> _Tasks to carry out_:
• A. In the K-nearest neighbours notebook, to how many decimal places is the Euclidean distance rounded?
• B. Carry the K-nearest neighbours notebook forward from its last line.

> _Text section_:
---
# **K-Nearest Neighbours Algorithm**
---

# Importing the needed libraries

In [1]:
import pandas as pd
import math

# Function to calculate Euclidean distance between two points, which are represented as lists, rounded to three decimal-points

In [2]:
def euclidean_distance(point1, point2):
    distance = 0
    for i in range(len(point1)):
        distance += (float(point1[i]) - float(point2[i])) ** 2
    return round(math.sqrt(distance),3)

# KNN Function

In [3]:
def knn(train_points, test_point, k):
    table = [] # Output table of KNN
    for row in train_points:
        dist = euclidean_distance(row[:-1], test_point) # -1 specifies that we exclude the target column
        table.append((row[:-1], test_point, dist, row[-1]))
    # Append the train point, test point, distance and class of train point to each row of the table
    table.sort(key=lambda x: x[2])  # Sort the table in ascending order of distances

    class_count = {} # To count each class

    # Display the table
    print("=========================K-Nearest Points=========================")
    print("Point\t\tTest Point\t\tDistance\tClass")

> _Source material_:
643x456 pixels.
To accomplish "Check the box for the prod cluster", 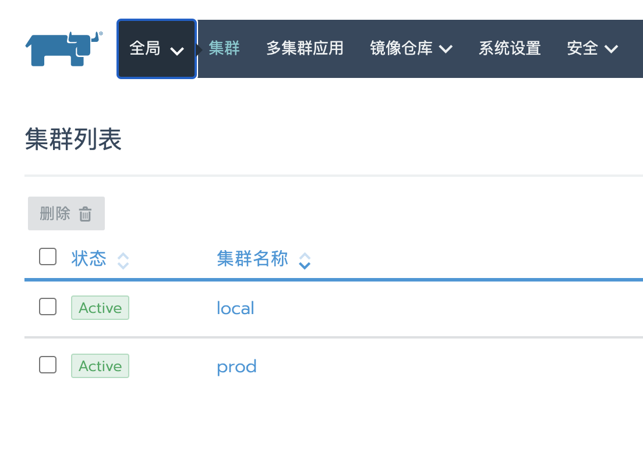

> _Task-by-task results_:
• A. Three decimal places.

• B.
    for i in range(k):
        print(f"{table[i][0]}\t{table[i][1]}\t{table[i][2]}\t\t{table[i][3]}")
        label = table[i][3]  # Last column is the target
        if label in class_count: # If class is already present, increment its count
            class_count[label] += 1
        else:
            class_count[label] = 1
    print("==================================================================")

    # Displaying the class count
    print("======================")
    for class_name, count in class_count.items():
        print(f"Class: {class_name} | Count: {count}")
    print("======================")

    # Most occuring class among the K nearest points, is the predicted target
    predicted_label = max(class_count, key=class_count.get)
    return predicted_label

# Reading the Dataset

In [4]:
df = pd.read_csv("https://raw.githubusercontent.com/harrishragavendar/Datasets/main/diabetes.csv")

# Selection of features

In [5]:
print("======Available features======")
for index, feature in enumerate(df.columns[:-1]):
    print(f"{index} -> {feature}")
print("==============================")
feature_indices = input("Enter selected features indices: ").split(',')

0 -> Pregnancies
1 -> Glucose
2 -> BloodPressure
3 -> SkinThickness
4 -> Insulin
5 -> BMI
6 -> DiabetesPedigreeFunction
7 -> Age
Enter selected features indices: 0,1,2


# Retrieving the column names from indices

In [6]:
selected_features = [df.columns[int(index)] for index in feature_indices]
print(f"Selected features are {selected_features}")

Selected features are ['Pregnancies', 'Glucose', 'BloodPressure']


# Also, select the target column, for counting classes at the end
# This will not be used for training

In [7]:
selected_features.append(df.columns[-1])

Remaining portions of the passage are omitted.